A day in the life of Mommy the Maid.
Most days I feel as though I haven't accomplished anything. I keep my goals small. Every day I try to get the following things done:
One load of laundry (wash, dry, and put away)
One Activity with the children
One thing for myself (even if it is just a sneaky candy bar in my closet while the kids have screen time)
At least a few minutes to spend with Steven
One more small chore around the house
On days where we have appointments, bills to pay, or errands to run, a lot of these things slip through the cracks. When Troy was a baby I managed to keep up on the house, run to the store, feed the children homemade food, go to my knitting group, take the kids to a play date, help Alex with her homework, sew for a few hours, and spend time with my husband. How did I do this?
Today felt productive and I am beat. However, I only accomplished the following:
6 hour shift at work
Picked up some items for the baby from my friend
Dinner (mostly frozen but I assuaged my guilt by adding a few veggies and grapes)
Folded a load of laundry and started another
assembled and put away the cloth diapers
two kids showered and ready for the first day of school tomorrow
swept the kitchen floor
unloaded the dishwasher
I guess the 6 hour work shift really takes a chunk out of the day. However, without it, there wouldn't be water or electricity to do the laundry nor food to make for dinner. So I guess I have done a lot. I just wish that I could do more. My house is a mess, dinners are less than nutritious, and I have a citation from the city because I missed some of the weeds on the side of my house. If I still had that 6 hour chunk in my day, the rest of that list would have been completed before lunch time. Maybe even some time to work on the scrapbooks.
Where is this "balance" people speak of?
It doesn't help that both Steven and I work in the restaurant industry and work opposite schedules. I serve pancakes in the morning and he cooks dinner for hungry golfers. Persephone demands to be held all the time and nurses often, so when one of us is home with her there isn't a great opportunity to grab the weed whacker and trim the grass and weeds along my fence. Since it is my neighbors complaining, they shouldn't mind hearing the weed whacker sometime in the middle of the night.
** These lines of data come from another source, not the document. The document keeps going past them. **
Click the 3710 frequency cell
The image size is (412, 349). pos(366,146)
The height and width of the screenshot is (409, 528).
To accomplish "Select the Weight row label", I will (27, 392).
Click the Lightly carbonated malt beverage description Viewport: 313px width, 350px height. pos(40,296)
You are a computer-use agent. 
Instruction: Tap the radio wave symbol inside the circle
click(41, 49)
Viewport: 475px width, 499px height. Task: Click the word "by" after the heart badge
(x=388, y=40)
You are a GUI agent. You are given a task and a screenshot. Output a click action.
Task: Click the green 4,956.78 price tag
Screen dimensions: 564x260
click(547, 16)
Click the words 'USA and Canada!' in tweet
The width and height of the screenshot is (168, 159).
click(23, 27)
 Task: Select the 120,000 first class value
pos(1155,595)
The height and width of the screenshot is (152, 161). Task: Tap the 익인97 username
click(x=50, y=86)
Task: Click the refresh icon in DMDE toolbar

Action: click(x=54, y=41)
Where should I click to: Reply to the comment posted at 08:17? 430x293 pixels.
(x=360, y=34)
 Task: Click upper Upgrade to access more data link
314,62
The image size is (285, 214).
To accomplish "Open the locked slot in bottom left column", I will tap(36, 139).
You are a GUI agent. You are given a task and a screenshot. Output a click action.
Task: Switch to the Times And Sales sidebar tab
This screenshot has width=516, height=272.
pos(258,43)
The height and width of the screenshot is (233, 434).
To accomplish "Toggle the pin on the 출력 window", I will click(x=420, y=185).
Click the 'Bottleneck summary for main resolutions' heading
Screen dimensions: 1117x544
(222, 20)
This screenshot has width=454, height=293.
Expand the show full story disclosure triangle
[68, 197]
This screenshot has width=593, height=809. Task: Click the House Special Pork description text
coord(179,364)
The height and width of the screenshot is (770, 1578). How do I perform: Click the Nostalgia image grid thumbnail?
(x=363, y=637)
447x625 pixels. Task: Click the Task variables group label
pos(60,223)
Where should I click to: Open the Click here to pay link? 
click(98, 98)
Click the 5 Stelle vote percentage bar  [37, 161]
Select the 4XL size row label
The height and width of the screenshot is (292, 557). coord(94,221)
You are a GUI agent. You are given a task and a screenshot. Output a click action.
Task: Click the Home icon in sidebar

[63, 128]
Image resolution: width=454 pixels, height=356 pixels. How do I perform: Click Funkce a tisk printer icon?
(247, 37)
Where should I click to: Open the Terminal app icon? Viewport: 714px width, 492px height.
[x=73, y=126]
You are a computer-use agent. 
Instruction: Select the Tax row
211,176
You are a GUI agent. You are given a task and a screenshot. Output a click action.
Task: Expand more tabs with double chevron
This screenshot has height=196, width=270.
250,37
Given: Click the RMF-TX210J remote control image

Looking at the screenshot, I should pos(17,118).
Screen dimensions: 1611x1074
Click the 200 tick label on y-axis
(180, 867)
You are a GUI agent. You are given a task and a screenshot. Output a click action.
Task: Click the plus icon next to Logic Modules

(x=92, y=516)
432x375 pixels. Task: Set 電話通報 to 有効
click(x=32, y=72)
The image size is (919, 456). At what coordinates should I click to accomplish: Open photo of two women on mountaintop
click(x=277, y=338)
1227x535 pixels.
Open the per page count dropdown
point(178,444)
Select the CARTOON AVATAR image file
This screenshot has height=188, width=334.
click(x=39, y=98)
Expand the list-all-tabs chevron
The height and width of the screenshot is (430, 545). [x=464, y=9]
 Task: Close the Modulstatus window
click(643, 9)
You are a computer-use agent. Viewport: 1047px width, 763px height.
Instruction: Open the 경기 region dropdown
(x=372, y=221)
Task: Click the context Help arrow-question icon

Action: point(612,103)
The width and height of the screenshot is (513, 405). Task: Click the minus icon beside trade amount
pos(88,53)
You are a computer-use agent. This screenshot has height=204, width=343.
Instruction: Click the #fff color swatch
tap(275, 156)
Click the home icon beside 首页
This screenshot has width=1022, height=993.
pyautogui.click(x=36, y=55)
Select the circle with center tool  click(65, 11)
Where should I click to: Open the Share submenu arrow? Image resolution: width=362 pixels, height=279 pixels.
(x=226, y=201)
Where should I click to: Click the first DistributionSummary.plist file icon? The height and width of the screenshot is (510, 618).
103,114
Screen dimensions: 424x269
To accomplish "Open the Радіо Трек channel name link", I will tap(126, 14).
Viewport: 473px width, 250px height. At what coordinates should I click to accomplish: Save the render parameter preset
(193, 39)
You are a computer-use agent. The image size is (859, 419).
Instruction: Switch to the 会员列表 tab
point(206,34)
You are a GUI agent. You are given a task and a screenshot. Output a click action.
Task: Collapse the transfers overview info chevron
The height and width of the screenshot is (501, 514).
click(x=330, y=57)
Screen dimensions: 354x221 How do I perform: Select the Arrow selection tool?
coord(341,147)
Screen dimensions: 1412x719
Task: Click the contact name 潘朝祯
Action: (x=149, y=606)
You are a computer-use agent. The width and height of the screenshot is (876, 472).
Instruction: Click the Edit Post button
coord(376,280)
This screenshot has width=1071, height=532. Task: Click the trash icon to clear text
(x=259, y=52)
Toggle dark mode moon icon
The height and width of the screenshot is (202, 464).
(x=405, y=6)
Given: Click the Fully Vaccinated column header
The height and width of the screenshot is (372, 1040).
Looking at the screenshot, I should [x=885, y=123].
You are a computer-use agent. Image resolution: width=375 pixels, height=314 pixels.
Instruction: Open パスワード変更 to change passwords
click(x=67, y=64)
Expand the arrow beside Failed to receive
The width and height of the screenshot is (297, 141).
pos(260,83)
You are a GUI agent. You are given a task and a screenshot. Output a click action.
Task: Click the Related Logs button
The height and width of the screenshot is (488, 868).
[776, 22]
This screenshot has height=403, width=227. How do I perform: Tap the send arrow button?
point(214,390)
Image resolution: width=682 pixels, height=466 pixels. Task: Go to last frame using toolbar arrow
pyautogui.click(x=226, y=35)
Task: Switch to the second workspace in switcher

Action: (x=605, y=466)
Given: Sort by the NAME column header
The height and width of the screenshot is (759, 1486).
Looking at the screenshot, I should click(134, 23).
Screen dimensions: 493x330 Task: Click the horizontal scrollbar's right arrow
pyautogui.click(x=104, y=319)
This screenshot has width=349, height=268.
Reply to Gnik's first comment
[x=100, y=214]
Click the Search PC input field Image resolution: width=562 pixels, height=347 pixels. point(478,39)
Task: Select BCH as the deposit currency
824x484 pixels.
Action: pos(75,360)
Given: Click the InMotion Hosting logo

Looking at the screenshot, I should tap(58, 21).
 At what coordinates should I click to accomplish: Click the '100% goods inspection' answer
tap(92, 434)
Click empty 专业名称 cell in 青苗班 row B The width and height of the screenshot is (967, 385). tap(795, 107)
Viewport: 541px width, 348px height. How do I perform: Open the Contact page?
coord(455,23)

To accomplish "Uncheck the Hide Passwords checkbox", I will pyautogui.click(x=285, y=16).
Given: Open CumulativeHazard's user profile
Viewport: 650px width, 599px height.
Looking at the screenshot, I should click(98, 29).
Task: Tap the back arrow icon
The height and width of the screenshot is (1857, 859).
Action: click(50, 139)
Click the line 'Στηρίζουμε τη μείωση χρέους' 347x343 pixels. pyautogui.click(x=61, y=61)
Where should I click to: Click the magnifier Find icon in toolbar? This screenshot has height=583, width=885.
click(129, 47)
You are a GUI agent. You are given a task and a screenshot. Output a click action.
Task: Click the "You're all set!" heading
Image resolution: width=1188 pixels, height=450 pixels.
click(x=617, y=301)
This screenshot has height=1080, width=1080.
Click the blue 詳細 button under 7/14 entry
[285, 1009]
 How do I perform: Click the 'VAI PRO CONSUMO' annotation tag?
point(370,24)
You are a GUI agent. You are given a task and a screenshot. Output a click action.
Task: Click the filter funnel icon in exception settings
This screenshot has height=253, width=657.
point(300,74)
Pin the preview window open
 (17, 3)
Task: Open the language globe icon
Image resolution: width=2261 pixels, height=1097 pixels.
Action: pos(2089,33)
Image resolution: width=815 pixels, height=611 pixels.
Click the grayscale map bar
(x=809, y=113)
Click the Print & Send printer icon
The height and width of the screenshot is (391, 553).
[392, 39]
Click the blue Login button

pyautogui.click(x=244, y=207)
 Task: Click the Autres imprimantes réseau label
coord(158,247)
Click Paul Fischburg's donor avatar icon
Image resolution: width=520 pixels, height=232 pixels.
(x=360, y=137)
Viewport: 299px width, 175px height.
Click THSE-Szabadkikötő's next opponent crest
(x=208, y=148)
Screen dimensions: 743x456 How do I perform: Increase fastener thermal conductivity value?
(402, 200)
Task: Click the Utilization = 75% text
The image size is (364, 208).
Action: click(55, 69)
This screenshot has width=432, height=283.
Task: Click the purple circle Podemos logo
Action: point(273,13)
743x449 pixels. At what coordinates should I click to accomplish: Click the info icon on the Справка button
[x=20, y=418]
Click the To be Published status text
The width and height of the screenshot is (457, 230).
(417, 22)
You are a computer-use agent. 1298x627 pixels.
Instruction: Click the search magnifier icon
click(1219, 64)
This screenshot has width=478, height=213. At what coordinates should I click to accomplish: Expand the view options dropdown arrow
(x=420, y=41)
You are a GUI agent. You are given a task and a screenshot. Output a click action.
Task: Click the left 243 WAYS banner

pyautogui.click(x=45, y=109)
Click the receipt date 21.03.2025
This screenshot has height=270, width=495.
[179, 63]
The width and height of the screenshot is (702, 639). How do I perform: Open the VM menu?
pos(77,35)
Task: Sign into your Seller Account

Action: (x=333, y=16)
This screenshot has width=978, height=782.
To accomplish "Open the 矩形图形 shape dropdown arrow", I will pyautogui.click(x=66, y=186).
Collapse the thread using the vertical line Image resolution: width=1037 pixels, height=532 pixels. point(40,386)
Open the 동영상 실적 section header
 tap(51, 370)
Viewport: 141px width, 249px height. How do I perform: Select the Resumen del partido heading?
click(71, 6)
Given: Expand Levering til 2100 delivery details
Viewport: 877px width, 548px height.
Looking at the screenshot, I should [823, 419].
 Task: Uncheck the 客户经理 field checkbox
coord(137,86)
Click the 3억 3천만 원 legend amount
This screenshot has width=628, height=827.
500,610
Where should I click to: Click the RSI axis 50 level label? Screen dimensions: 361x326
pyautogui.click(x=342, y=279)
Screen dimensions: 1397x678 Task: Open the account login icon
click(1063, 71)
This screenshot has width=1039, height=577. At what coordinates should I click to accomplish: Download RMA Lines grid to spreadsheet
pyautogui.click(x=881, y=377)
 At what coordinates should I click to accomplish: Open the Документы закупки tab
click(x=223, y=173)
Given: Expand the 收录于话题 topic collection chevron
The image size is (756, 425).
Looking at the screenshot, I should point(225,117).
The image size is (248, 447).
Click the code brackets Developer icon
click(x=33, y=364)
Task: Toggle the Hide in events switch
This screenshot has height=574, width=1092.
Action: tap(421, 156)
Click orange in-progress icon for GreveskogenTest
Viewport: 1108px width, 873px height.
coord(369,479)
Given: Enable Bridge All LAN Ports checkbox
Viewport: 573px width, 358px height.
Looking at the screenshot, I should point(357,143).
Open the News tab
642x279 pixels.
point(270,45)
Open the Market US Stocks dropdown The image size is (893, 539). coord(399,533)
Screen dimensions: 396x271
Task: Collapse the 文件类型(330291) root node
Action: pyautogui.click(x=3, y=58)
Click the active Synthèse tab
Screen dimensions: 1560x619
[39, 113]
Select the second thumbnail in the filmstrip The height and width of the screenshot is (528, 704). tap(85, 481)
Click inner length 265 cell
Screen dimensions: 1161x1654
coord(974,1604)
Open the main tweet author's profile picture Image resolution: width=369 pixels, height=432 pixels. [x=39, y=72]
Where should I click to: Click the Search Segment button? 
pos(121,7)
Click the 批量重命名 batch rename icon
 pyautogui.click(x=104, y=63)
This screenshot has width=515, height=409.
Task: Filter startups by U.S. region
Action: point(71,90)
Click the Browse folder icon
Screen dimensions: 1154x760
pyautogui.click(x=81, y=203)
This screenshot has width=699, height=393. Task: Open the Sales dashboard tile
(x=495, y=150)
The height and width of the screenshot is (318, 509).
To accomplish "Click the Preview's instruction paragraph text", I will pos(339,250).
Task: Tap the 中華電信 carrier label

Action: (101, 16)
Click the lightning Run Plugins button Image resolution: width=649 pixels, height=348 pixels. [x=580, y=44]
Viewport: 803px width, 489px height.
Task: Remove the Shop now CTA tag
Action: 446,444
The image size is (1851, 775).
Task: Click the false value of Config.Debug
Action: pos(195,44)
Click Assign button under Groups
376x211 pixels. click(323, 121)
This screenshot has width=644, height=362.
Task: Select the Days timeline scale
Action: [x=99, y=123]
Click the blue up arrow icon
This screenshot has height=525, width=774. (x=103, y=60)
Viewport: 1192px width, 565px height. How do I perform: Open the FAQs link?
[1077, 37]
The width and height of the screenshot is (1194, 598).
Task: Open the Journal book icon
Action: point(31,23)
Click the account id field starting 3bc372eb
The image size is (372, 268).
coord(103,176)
Perhaps it is also the fact that I have more children. When Troy was a baby, Athena was in preschool. There wasn't a lot of school related tasks during the day. Now I have a 1st grader and a 4th grader to help out with homework that is far more complicated than I can handle. Common Core math anyone? I also refuse to allow screens to baby sit my kids all day. Don't get me wrong, I am a typical overly exhausted mom and I do allow my children more screen time that I should, but I still prefer to play games, go on a walk, or bake a cake. Catering to two kiddos with the baby might be a part of my house remaining a mess.
Another factor is my age. I know I am only 34, but that is almost a decade older than my "prime" Mommy the Maid years. Perhaps I require more sleep and my body just doesn't handle it. I don't like that excuse. I really don't I would rather admit that my weight causes me to slow down more than my age.